— Begin Text section —
How to Validate Your Business Idea: The Lean Startup By Eric Ries

Starting a business is a very daunting task. However, with this week’s tips, you can start by validating first your business idea before you even go full blast with your business. Here are some tips from the book The Lean Startup by Eric Ries:

Draft the User Experience Vision. It is crucial to develop the journey of the user. If possible, draft it with functional specifications and UI/UX wireframe. It will serve as a high-level plan, so you will be able to consider all aspects that you can offer to your target market. The photo below is the actual brainstorming notes for our Snap Accounting project at Hilsoft.

Identify Critical Assumptions. With Snap Accounting, we assume that small businesses, who want to make their back-end transaction processing efficient, are not tech-savvy enough to setup existing self-service accounting platform. So our critical assumption is that they will need a platform where they can start to record their invoices or checks in a snap.

Build an Early Version to Validate a Critical Assumption (Concierge MVP, Smoke Screen MVP). In 2016, we started by forking the accounting module from our existing ERP suite. We quickly replaced the UI/UX but launched it without the self-service option yet. We offered it to accounting firms but did the customer onboarding manually. That is the concierge Minimum Viable Product (MVP) approach. The smokescreen MVP is where you develop marketing campaigns without a finished product yet. It is like a pre-selling or pre-order style of MVP.

Release and Measure. After reaching 100 active users in the Concierge MVP of Snap, that’s the time we developed the self-service option (hilsoftsnap.com). We are now in the process of posting online ads and measuring the feedback of the market. At the moment, we get about 5-7 new registrations per week, with about 1-2 accounts that remain active.

Pivot or Persevere. This stage is where you do iterations in your product and tweaks your marketing efforts. I recommended that you continue to do that cycle until you reach your ultimate goal of either your revenue goals or investment for growth. Perseverance is the key.

Why Would You Reinvent Yourself and How?

I’ve reinvented myself so many times from an 8 to 5 employee to a startup, from a full service IT company to an enterprise software business and now going for a SAAS company. I’ve tried photography, music recording, video editing, blogging, drawing, writing, triathlon, and I know for myself that I will never stop innovating and reinventing myself.
— End Text section —
— Begin Data listing —
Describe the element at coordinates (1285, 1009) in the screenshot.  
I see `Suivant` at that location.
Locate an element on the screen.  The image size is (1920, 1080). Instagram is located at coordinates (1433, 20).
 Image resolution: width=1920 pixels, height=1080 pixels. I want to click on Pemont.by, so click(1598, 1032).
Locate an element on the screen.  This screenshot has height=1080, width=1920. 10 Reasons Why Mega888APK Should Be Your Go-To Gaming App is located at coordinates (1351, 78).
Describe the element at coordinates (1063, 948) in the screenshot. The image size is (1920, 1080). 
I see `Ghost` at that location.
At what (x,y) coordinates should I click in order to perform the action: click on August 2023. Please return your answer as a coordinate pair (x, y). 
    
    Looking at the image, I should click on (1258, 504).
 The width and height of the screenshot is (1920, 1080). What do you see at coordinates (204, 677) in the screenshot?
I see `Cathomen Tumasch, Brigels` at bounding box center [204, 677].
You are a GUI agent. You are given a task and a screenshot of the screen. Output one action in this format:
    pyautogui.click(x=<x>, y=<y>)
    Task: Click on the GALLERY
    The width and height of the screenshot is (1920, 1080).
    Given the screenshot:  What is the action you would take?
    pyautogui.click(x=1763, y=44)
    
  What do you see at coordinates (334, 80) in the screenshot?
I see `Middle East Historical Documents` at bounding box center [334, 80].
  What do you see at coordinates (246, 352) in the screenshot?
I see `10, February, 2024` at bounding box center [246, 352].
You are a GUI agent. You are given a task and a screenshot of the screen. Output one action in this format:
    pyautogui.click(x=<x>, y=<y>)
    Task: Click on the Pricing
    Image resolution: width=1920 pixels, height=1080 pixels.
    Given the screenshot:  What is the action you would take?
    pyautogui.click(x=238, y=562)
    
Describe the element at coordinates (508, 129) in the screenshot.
— End Data listing —
** Set of tasks **
1 - Answer these questions about the text on validating a business idea:
(a) From what did the team fork the accounting module in 2016?
(b) About how many new registrations per week does Snap currently get?
(c) What does the text call the key in the "Pivot or Persevere" stage?
2 - Repeat the passage from the text on validating a business idea, beginning at the words "Release and Measure." and stopping after "is the key.".
3 - Please translate this sentence from the text on validating a business idea into Spanish: "The smokescreen MVP is where you develop marketing campaigns without a finished product yet."

** Outputs for the tasks **
1 -
(a) From their existing ERP suite.
(b) About 5-7.
(c) Perseverance.

2 -
Release and Measure. After reaching 100 active users in the Concierge MVP of Snap, that’s the time we developed the self-service option (hilsoftsnap.com). We are now in the process of posting online ads and measuring the feedback of the market. At the moment, we get about 5-7 new registrations per week, with about 1-2 accounts that remain active.

Pivot or Persevere. This stage is where you do iterations in your product and tweaks your marketing efforts. I recommended that you continue to do that cycle until you reach your ultimate goal of either your revenue goals or investment for growth. Perseverance is the key.

3 - El MVP de cortina de humo es aquel en el que se desarrollan campañas de marketing sin tener todavía un producto terminado.